When taken as a whole, it actually looks pretty good. A huge melee with multiple units fighting looks and feels good despite most of the fighting involving only 2-3 sprites on the part of each individual unit.
For Skirmish Line, I went for a fairly bare bones UI. All unit menus are hidden until accessed. One major departure from the original Mud and Blood 2 game is that there are no UI buttons on the screen itself.
With such a minimal UI, players get a nice view of the game with little obstruction from the UI. This helps a lot when for players taking screenshots. There is a built in function to hide the screenshot (similar to many other games), but players rarely use such a function when playing.
Some players may find the UI lacking, especially new players who are expecting more detailed stats. This comes along with one of the game's core design philosophy, being a minimalist game where players are expected to figure out the game through repeated plays.
Surprisingly, some players prefer having UI buttons on screen. I ended up implementing a couple of buttons for such players, but this highlights how some players are very GUI oriented, at least in this genre of games.
Borrowing Firaxis' 33 Rule, the goal with Skirmish Line was to make a game with the basis of Mud and Blood 2 while changing and adding enough to the game to create a new experience.

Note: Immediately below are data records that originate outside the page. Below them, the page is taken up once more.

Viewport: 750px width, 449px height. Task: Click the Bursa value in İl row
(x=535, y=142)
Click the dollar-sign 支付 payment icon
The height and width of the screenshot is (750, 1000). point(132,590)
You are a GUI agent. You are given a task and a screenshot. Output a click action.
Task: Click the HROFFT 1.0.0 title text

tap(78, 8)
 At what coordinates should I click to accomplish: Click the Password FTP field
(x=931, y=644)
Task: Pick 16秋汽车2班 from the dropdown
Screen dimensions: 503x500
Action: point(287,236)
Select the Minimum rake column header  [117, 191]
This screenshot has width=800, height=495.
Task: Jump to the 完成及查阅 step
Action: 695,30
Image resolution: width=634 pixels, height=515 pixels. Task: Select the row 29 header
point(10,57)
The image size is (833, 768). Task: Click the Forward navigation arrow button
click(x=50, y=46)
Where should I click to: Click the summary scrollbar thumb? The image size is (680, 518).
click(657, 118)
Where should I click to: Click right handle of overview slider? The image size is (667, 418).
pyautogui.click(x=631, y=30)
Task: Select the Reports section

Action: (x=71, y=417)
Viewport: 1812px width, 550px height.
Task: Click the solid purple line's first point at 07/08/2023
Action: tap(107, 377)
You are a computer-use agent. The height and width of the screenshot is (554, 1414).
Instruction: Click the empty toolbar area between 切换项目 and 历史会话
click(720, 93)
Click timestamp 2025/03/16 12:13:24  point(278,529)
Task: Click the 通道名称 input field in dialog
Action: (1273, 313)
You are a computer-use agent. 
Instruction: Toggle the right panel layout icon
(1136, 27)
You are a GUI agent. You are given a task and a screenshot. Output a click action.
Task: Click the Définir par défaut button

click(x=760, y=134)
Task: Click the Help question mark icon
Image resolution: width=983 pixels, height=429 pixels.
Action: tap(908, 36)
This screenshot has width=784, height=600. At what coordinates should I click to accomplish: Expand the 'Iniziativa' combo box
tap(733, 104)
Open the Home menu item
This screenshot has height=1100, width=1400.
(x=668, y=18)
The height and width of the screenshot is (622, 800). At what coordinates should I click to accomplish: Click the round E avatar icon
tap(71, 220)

In essence, a third of the game would remain the same, a third would be changed, and a final third would incorporate new mechanics.
Being a first project, being able to build the foundations of the game after an existing game was a big help. The original prototype of the game was simply an attempt to copy all of the mechanics of Mud and Blood 2. For a beginner, this cuts out a lot of unknowns and gives a core goal for everyone to work towards.
By working with a game in mind, we can also make conscious decisions to change elements that didn't work well. For Skirmish Line, we abandon the "6 man rule" from Mud and Blood 2, a behind the scene rule (known only by the most hardcore fans of the game) that would induce artillery strikes on the player should their number of non-hidden units exceed 6 on the field. This change radically alters how the game would play out, but we found this made the game more accessible for players.
Sticking to the rule means refusing a lot of changes. For Skirmish Line, this means keeping things like single unit selection, the top down view, and also things like the general inaccuracy of weapons, which we felt were a core part of the game's systems. We received a fair amount of negative feedback for this, with some players claiming the game is a clone of the original game with no improvements but also quite a lot of players praising the changes and new additions. Ultimately, sticking to the 33 Rule means some players are going to think the game isn't different enough.
In the attempt to copy the core mechanics of the game during the prototyping phase, the mechanics actually turned out to be different in nuanced ways. Since we don't have access to the source code of Mud and Blood 2, our own interpretations of mechanics often resulted in very slight differences that would have notable gameplay effects.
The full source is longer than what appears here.